Filed under: Newspapers, Mutual funds
Even though I would argue that the Vanguard Group is still the greatest financial services company in the world, it’s amazing how far the firm has strayed from its founder Jack Bogle’s original vision.
According to (subscription required) The Wall Street Journal, Vanguard is starting a new mutual fund that invests exclusively in mega-cap companies — those with market caps from $3 billion to around $500 billion. According to The Journal, “Vanguard has filed with the Securities and Exchange Commission to launch the Mega Cap 300 Index, Mega Cap 300 Value Index and Mega Cap 300 Growth Index funds. The funds, which will be introduced in December, will track the market-capitalization-weighted MSCI US Large Cap 300 Index and its value and growth subsets.”

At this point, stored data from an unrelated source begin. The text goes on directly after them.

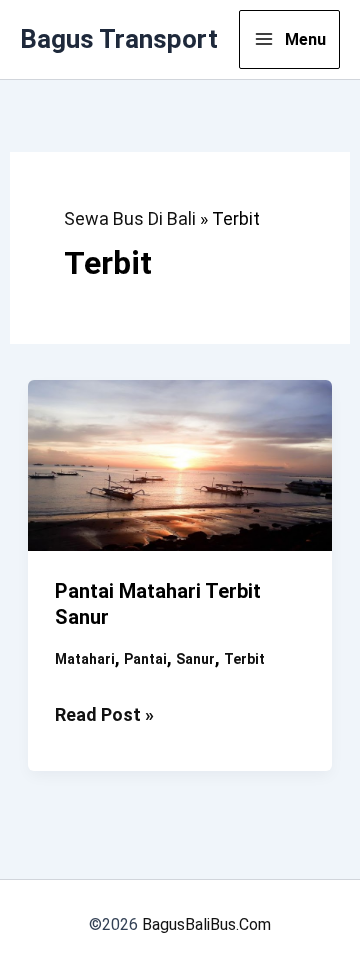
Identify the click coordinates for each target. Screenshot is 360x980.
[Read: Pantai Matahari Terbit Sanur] (180, 463)
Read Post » (104, 716)
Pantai (145, 659)
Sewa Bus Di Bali (130, 218)
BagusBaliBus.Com (206, 924)
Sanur (195, 659)
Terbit (244, 659)
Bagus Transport (119, 39)
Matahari (85, 659)
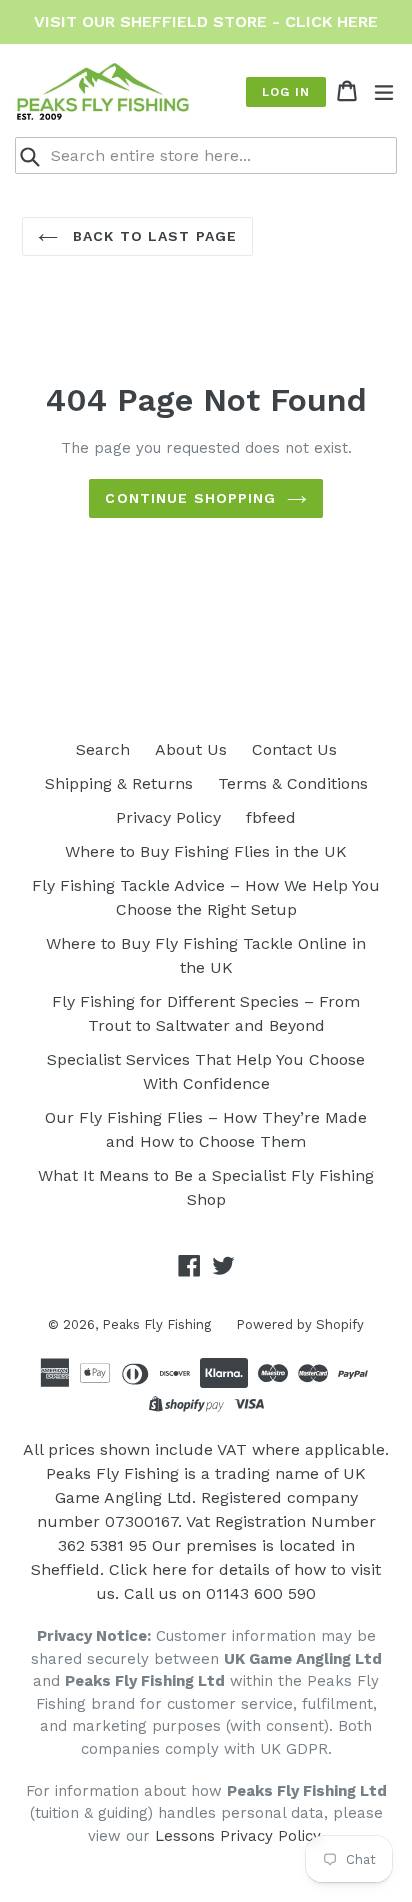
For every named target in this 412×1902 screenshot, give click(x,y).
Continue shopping (190, 498)
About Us (191, 749)
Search (103, 749)
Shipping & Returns (119, 783)
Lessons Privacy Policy (237, 1836)
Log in (286, 92)
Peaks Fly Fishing (156, 1324)
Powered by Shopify (300, 1324)
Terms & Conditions (293, 783)
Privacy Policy (168, 817)
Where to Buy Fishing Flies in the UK (206, 851)
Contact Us (294, 749)
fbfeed (271, 817)
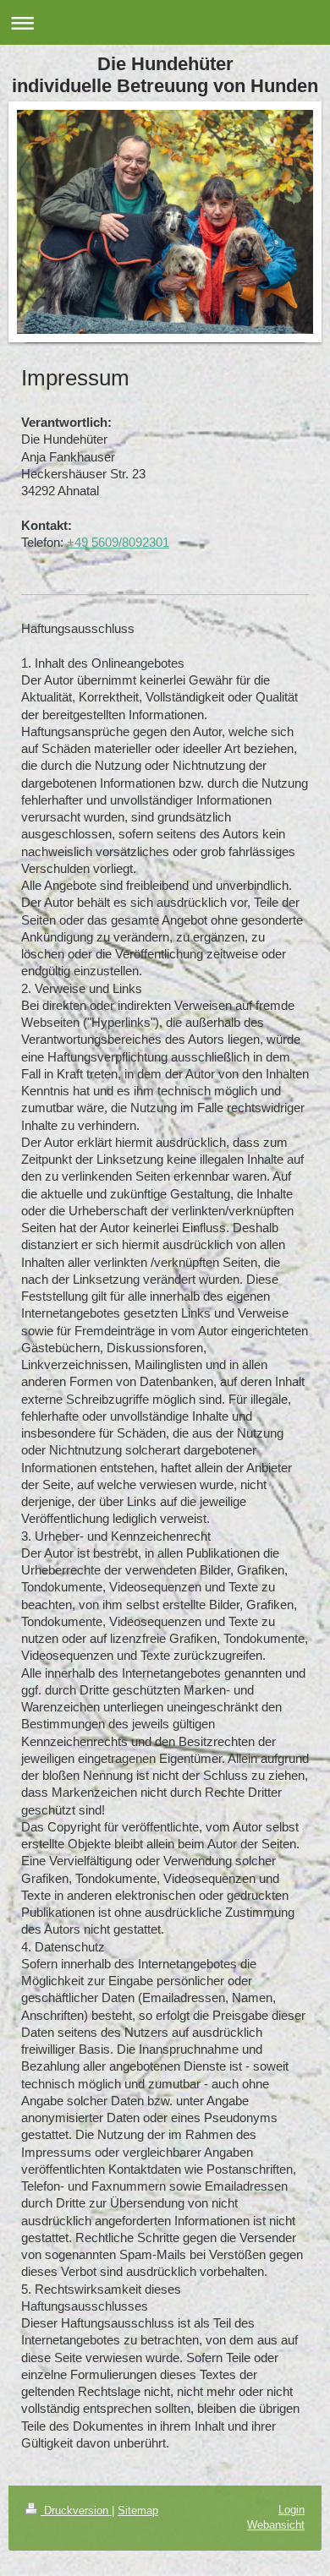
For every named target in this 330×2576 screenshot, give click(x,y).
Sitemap (138, 2510)
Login (291, 2509)
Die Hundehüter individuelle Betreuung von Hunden (165, 74)
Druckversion (76, 2510)
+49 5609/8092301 (118, 542)
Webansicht (276, 2525)
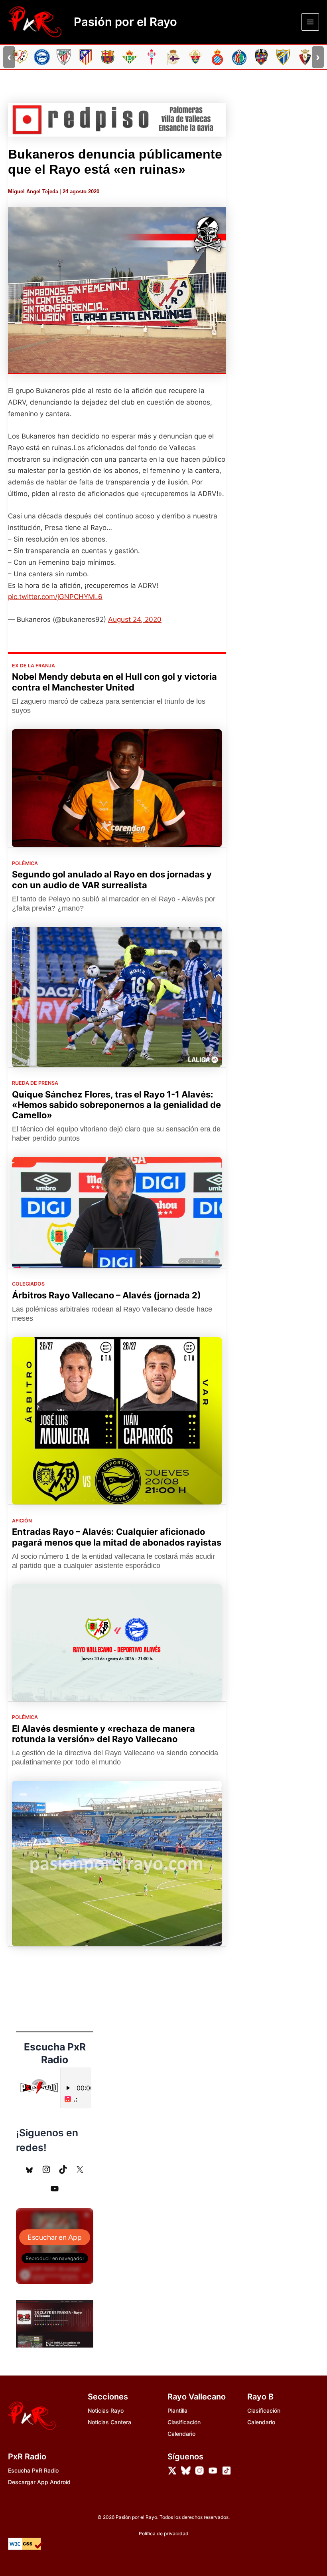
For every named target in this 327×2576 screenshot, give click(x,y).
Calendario (181, 2433)
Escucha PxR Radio (33, 2470)
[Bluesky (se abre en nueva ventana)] (29, 2169)
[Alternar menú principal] (310, 22)
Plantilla (177, 2410)
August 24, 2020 (135, 619)
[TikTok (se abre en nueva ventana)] (63, 2169)
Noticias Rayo (106, 2410)
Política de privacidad (164, 2533)
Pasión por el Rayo (125, 22)
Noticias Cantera (109, 2422)
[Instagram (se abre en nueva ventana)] (46, 2169)
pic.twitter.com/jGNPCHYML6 (55, 597)
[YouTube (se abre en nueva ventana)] (54, 2188)
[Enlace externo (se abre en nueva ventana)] (117, 120)
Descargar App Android (39, 2482)
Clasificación (184, 2422)
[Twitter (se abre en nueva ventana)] (79, 2169)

Exchange-traded, institutional, and investor share classes will be available and, like most Vanguard funds, the expense ratios will be terrific.

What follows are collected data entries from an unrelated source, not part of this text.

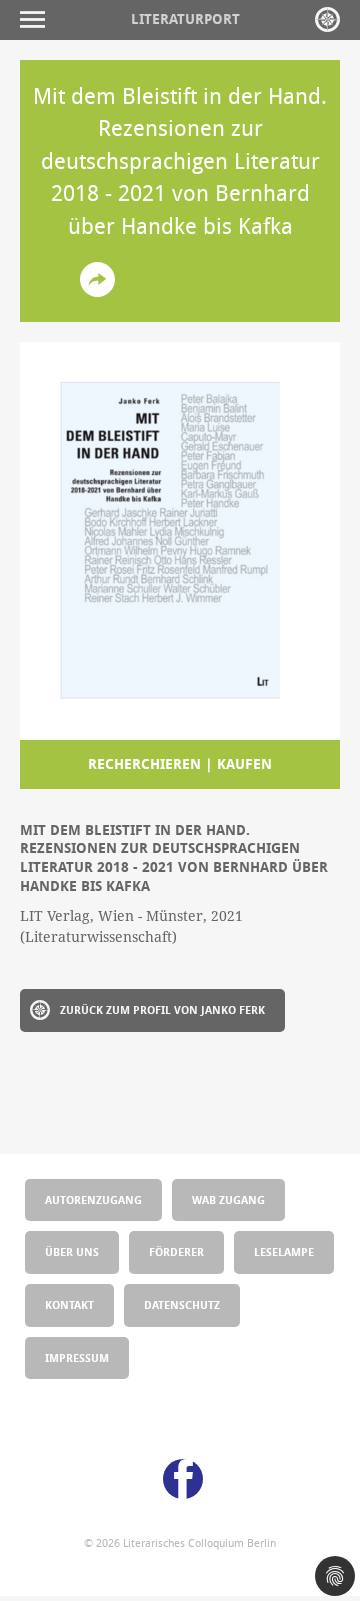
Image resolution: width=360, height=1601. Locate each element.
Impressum (77, 1357)
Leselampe (284, 1251)
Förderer (176, 1251)
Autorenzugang (93, 1199)
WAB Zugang (228, 1199)
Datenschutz (182, 1304)
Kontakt (69, 1304)
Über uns (72, 1251)
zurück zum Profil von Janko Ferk (162, 1009)
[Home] (327, 19)
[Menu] (37, 19)
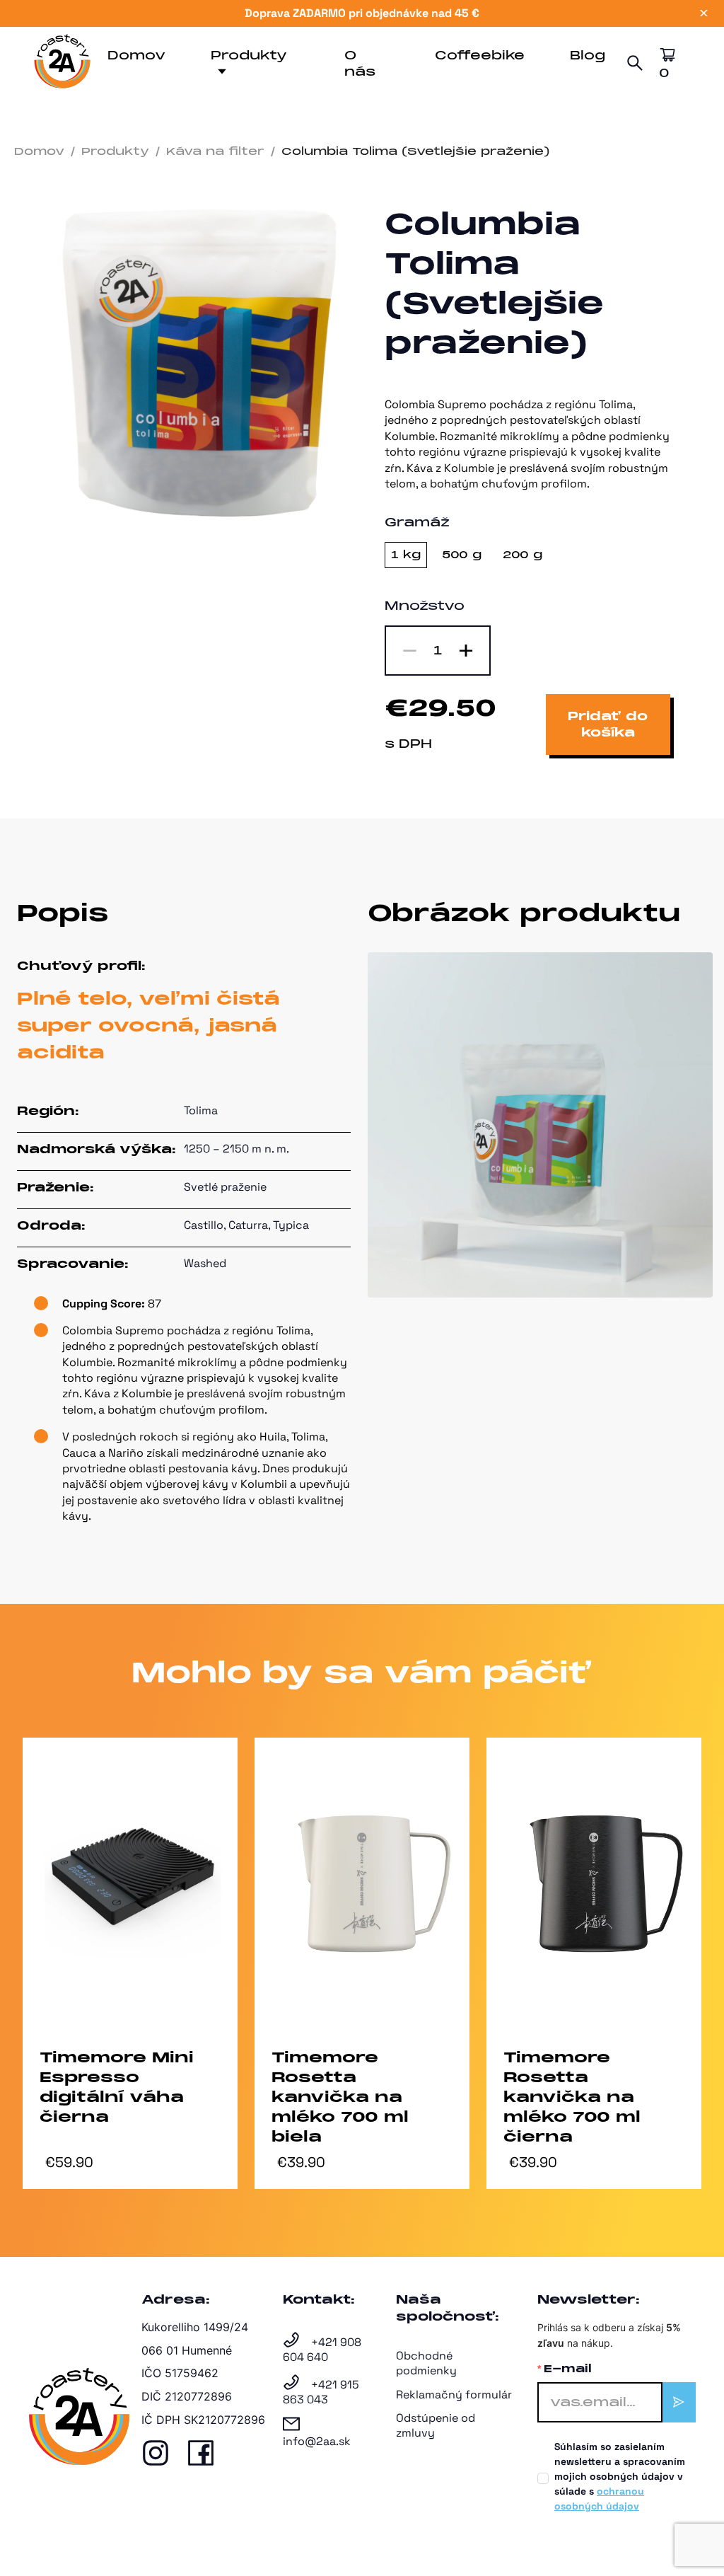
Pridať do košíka (608, 724)
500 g (461, 554)
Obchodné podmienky (426, 2363)
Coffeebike (480, 55)
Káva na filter (215, 151)
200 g (522, 554)
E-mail (568, 2368)
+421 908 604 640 (322, 2349)
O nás (359, 63)
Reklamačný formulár (454, 2394)
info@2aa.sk (317, 2441)
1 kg (406, 554)
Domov (136, 55)
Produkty (249, 55)
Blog (587, 55)
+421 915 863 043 (321, 2392)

I just don’t get the point of these funds, and I certainly don’t see why any investor would want to rush out and buy them. There aren’t that many mega-cap stocks so diversification could be an issue and, all of the companies are already covered by traditional broad-based market index funds.
It seems that the more that traditional index funds are “improved,” the more they shift away from the principles that guided Bogle when he invented the first index fund for individual investors in 1975.